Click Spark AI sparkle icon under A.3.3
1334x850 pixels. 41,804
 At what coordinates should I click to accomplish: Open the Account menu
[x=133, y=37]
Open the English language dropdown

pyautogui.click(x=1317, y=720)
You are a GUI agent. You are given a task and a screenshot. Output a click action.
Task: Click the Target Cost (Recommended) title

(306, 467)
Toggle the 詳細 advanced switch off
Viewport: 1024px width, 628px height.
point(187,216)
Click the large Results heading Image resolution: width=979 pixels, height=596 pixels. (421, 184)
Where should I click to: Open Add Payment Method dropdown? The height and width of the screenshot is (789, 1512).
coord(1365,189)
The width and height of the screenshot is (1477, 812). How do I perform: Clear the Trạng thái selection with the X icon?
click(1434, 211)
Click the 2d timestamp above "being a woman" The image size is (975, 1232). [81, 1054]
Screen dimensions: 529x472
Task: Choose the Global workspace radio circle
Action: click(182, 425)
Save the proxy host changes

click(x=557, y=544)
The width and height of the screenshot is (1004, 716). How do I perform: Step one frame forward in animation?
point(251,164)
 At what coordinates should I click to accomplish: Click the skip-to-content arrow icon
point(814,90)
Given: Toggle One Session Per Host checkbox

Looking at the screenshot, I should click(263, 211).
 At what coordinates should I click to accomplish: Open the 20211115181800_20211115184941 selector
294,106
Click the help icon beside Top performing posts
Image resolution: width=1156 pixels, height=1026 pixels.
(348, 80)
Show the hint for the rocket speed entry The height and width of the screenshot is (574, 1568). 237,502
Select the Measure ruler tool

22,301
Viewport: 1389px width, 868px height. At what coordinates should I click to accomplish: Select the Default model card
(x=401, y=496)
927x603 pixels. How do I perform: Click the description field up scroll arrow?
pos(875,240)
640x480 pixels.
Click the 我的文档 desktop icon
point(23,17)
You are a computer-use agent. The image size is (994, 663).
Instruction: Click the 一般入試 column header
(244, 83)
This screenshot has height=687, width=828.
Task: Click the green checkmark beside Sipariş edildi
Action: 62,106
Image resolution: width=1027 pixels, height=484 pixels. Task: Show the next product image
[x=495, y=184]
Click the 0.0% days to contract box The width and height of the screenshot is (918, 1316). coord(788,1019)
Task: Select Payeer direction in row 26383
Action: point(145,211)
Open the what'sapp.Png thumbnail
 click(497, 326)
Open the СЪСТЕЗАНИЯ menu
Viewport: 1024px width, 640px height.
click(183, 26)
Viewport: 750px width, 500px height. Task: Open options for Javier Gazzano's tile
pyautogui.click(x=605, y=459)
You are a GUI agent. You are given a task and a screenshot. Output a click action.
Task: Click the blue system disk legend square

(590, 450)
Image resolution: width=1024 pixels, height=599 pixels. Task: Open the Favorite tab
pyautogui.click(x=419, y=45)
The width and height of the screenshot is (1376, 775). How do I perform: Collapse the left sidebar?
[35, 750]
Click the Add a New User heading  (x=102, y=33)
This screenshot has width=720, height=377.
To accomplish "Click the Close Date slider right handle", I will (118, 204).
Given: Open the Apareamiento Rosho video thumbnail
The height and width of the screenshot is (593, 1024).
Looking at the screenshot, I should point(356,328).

# # #

__Work task__: Return the listing above in its entirety, word for word.

__Completed task__:
Click Spark AI sparkle icon under A.3.3
1334x850 pixels. 41,804
 At what coordinates should I click to accomplish: Open the Account menu
[x=133, y=37]
Open the English language dropdown

pyautogui.click(x=1317, y=720)
You are a GUI agent. You are given a task and a screenshot. Output a click action.
Task: Click the Target Cost (Recommended) title

(306, 467)
Toggle the 詳細 advanced switch off
Viewport: 1024px width, 628px height.
point(187,216)
Click the large Results heading Image resolution: width=979 pixels, height=596 pixels. (421, 184)
Where should I click to: Open Add Payment Method dropdown? The height and width of the screenshot is (789, 1512).
coord(1365,189)
The width and height of the screenshot is (1477, 812). How do I perform: Clear the Trạng thái selection with the X icon?
click(1434, 211)
Click the 2d timestamp above "being a woman" The image size is (975, 1232). [81, 1054]
Screen dimensions: 529x472
Task: Choose the Global workspace radio circle
Action: click(182, 425)
Save the proxy host changes

click(x=557, y=544)
The width and height of the screenshot is (1004, 716). How do I perform: Step one frame forward in animation?
point(251,164)
 At what coordinates should I click to accomplish: Click the skip-to-content arrow icon
point(814,90)
Given: Toggle One Session Per Host checkbox

Looking at the screenshot, I should click(263, 211).
 At what coordinates should I click to accomplish: Open the 20211115181800_20211115184941 selector
294,106
Click the help icon beside Top performing posts
Image resolution: width=1156 pixels, height=1026 pixels.
(348, 80)
Show the hint for the rocket speed entry The height and width of the screenshot is (574, 1568). 237,502
Select the Measure ruler tool

22,301
Viewport: 1389px width, 868px height. At what coordinates should I click to accomplish: Select the Default model card
(x=401, y=496)
927x603 pixels. How do I perform: Click the description field up scroll arrow?
pos(875,240)
640x480 pixels.
Click the 我的文档 desktop icon
point(23,17)
You are a computer-use agent. The image size is (994, 663).
Instruction: Click the 一般入試 column header
(244, 83)
This screenshot has height=687, width=828.
Task: Click the green checkmark beside Sipariş edildi
Action: 62,106
Image resolution: width=1027 pixels, height=484 pixels. Task: Show the next product image
[x=495, y=184]
Click the 0.0% days to contract box The width and height of the screenshot is (918, 1316). coord(788,1019)
Task: Select Payeer direction in row 26383
Action: point(145,211)
Open the what'sapp.Png thumbnail
 click(497, 326)
Open the СЪСТЕЗАНИЯ menu
Viewport: 1024px width, 640px height.
click(183, 26)
Viewport: 750px width, 500px height. Task: Open options for Javier Gazzano's tile
pyautogui.click(x=605, y=459)
You are a GUI agent. You are given a task and a screenshot. Output a click action.
Task: Click the blue system disk legend square

(590, 450)
Image resolution: width=1024 pixels, height=599 pixels. Task: Open the Favorite tab
pyautogui.click(x=419, y=45)
The width and height of the screenshot is (1376, 775). How do I perform: Collapse the left sidebar?
[35, 750]
Click the Add a New User heading  (x=102, y=33)
This screenshot has width=720, height=377.
To accomplish "Click the Close Date slider right handle", I will (118, 204).
Given: Open the Apareamiento Rosho video thumbnail
The height and width of the screenshot is (593, 1024).
Looking at the screenshot, I should point(356,328).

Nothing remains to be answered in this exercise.